With the above grounds, the appellants sought to allow the appeal by setting aside the decree and judgment dated, 10.10.2022 in
O.S. No.73/2010 on the file of Senior Civil Judge's Court, Rajam.
12.Now, the points for consideration are ...
1. Whether the agreement of sale deed, dated 14.03.2007 is true, valid, binding on the defendants 1 to 5 ?
2. Whether the plaintiff is entitled for specific performance of agreement of sale deed dated 14.03.2007 alleged to be executed by the defendant as prayed for ?
3. Whether the plaintiff is entitled for refund of advance sale consideration as prayed for ? ?

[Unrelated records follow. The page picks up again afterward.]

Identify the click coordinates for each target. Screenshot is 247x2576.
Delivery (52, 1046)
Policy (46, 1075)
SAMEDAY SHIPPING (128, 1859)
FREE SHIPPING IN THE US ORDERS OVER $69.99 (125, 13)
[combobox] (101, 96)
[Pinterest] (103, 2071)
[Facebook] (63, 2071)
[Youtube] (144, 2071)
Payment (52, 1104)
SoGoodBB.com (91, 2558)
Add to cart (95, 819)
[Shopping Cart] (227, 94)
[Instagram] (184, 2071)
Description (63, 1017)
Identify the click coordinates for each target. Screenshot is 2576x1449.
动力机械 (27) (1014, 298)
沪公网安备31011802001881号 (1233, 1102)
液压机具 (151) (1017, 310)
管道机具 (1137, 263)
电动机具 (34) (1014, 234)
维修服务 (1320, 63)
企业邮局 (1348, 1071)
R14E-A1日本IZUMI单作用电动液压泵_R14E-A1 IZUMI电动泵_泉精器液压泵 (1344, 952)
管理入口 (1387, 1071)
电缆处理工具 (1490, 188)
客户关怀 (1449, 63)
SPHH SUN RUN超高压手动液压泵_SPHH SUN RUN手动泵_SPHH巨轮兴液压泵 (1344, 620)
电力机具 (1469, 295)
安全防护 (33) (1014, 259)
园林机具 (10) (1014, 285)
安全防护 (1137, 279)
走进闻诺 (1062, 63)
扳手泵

4. Whether the decree and judgment in O.S. No.73/2010, dated 10.10.2022 on the file of the Senior Civil Judge's Court, Rajam needs any interference of this Court ?
5. To what relief?
13.At the time of arguments both sides counsel argued by reiterating their respective contentions and evidence on record.
14.Point Nos.1 to 3: Since, these points are interrelated and to avoid repeatation, point Nos.1 to 3 are answered together.
15.It is an admitted fact that the 1st defendant is the absolute owner of the plaint schedule property.
But, the disputed facts are according to the plaintiff, the 1st defendant for his family necessities agreed to sell the plaint schedule land @ Rs.55,000/- per cent and executed agreement of sale deed, 15 A.S. No.57 of 2022
dated 14.03.2007 in favour of the plaintiff. At the time of execution of
sale agreement plaintiff paid Rs.75,000/- to the 1st defendant as advance sale consideration. The 1st defendant agreed to execute registered sale deed along with his family members, who are having interest in the property by dated 31.08.2007 and by receiving the balance sale consideration. At the time of agreement, the defendant represented the plaintiff that there is existence of 15 feet Rasta from
Panchayathi road through lands of Atchayya, Latchayya and
Suryanarayana who partitioned the land in Survey No.4/7 along with the defendant. Subsequently, the 1st defendant approached the plaintiff and requested to pay the amount of Rs.2,00,000/- towards part payment as he is in urgent need of money for marriage of his daughter on that the plaintiff paid Rs.2,00,000/- on 07.06.2007 and the defendant received the said cash towards part payment by executing receipt dated 07.06.2007 on the back side of sale agreement for Rs.2,00,000/- . Again on 10.10.2007 at the request of defendant, plaintiff paid Rs.2,00,000/- towards part payment and the defendant received amount and issued receipt dated 10.10.2007 for
Rs.2,00,000/-
On the other hand, it is the contention of the 1st defendant that the alleged suit schedule land is ancestral property of defendant and her daughters, and the daughters of the defendants are coparcener and members of undivided Hindu Joint Family. They are having 1/4th share in the said land but not signed on the alleged agreement of the sale. The defendant did not agree to sell the schedule 16 A.S. No.57 of 2022 land for their family necessities and did not receive Rs.75,000/- and did not agree to execute regular registered sale deed.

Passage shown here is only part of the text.